--- Given problem ---
Retype the following entries exactly as they appear, line for line.
--------------------------------------------------
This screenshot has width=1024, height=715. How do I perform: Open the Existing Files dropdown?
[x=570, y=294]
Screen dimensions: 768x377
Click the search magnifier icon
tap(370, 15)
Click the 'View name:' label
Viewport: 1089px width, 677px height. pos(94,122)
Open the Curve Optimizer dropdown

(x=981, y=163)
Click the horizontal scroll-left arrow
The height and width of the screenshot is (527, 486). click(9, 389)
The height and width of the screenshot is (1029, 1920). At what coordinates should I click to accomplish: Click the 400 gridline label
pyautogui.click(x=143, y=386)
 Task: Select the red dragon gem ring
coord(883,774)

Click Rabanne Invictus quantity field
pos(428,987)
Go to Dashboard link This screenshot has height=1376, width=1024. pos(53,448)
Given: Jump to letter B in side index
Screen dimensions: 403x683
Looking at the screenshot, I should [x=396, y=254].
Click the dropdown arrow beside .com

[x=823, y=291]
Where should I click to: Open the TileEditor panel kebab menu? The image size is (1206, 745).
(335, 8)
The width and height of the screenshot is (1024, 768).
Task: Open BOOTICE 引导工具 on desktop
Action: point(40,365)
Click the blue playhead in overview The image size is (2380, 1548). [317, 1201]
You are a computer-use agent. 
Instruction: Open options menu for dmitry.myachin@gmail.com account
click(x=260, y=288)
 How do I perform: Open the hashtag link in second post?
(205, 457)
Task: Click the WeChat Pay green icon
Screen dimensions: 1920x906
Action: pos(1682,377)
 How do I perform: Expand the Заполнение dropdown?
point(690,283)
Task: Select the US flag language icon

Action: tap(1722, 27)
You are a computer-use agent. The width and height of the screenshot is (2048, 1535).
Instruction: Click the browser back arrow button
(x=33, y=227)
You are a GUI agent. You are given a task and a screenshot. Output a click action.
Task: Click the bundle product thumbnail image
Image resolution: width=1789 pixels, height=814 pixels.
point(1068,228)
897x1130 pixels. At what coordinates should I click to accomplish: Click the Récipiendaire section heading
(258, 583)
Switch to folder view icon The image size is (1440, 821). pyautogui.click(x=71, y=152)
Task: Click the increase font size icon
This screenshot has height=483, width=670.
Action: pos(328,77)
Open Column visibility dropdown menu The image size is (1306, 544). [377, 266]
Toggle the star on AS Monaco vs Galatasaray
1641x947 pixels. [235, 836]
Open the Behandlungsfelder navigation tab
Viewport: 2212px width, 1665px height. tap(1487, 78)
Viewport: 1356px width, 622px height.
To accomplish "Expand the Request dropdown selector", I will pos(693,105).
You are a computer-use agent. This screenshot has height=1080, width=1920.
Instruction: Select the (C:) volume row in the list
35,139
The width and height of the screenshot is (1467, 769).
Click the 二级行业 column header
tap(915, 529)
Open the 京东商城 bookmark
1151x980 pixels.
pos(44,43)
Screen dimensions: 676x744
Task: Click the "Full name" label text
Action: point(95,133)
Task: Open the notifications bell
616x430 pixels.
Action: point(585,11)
--------------------------------------------------
--- Task response ---
This screenshot has width=1024, height=715. How do I perform: Open the Existing Files dropdown?
[x=570, y=294]
Screen dimensions: 768x377
Click the search magnifier icon
tap(370, 15)
Click the 'View name:' label
Viewport: 1089px width, 677px height. pos(94,122)
Open the Curve Optimizer dropdown

(x=981, y=163)
Click the horizontal scroll-left arrow
The height and width of the screenshot is (527, 486). click(9, 389)
The height and width of the screenshot is (1029, 1920). At what coordinates should I click to accomplish: Click the 400 gridline label
pyautogui.click(x=143, y=386)
 Task: Select the red dragon gem ring
coord(883,774)

Click Rabanne Invictus quantity field
pos(428,987)
Go to Dashboard link This screenshot has height=1376, width=1024. pos(53,448)
Given: Jump to letter B in side index
Screen dimensions: 403x683
Looking at the screenshot, I should [x=396, y=254].
Click the dropdown arrow beside .com

[x=823, y=291]
Where should I click to: Open the TileEditor panel kebab menu? The image size is (1206, 745).
(335, 8)
The width and height of the screenshot is (1024, 768).
Task: Open BOOTICE 引导工具 on desktop
Action: point(40,365)
Click the blue playhead in overview The image size is (2380, 1548). [317, 1201]
You are a computer-use agent. 
Instruction: Open options menu for dmitry.myachin@gmail.com account
click(x=260, y=288)
 How do I perform: Open the hashtag link in second post?
(205, 457)
Task: Click the WeChat Pay green icon
Screen dimensions: 1920x906
Action: pos(1682,377)
 How do I perform: Expand the Заполнение dropdown?
point(690,283)
Task: Select the US flag language icon

Action: tap(1722, 27)
You are a computer-use agent. The width and height of the screenshot is (2048, 1535).
Instruction: Click the browser back arrow button
(x=33, y=227)
You are a GUI agent. You are given a task and a screenshot. Output a click action.
Task: Click the bundle product thumbnail image
Image resolution: width=1789 pixels, height=814 pixels.
point(1068,228)
897x1130 pixels. At what coordinates should I click to accomplish: Click the Récipiendaire section heading
(258, 583)
Switch to folder view icon The image size is (1440, 821). pyautogui.click(x=71, y=152)
Task: Click the increase font size icon
This screenshot has height=483, width=670.
Action: pos(328,77)
Open Column visibility dropdown menu The image size is (1306, 544). [377, 266]
Toggle the star on AS Monaco vs Galatasaray
1641x947 pixels. [235, 836]
Open the Behandlungsfelder navigation tab
Viewport: 2212px width, 1665px height. tap(1487, 78)
Viewport: 1356px width, 622px height.
To accomplish "Expand the Request dropdown selector", I will pos(693,105).
You are a computer-use agent. This screenshot has height=1080, width=1920.
Instruction: Select the (C:) volume row in the list
35,139
The width and height of the screenshot is (1467, 769).
Click the 二级行业 column header
tap(915, 529)
Open the 京东商城 bookmark
1151x980 pixels.
pos(44,43)
Screen dimensions: 676x744
Task: Click the "Full name" label text
Action: point(95,133)
Task: Open the notifications bell
616x430 pixels.
Action: point(585,11)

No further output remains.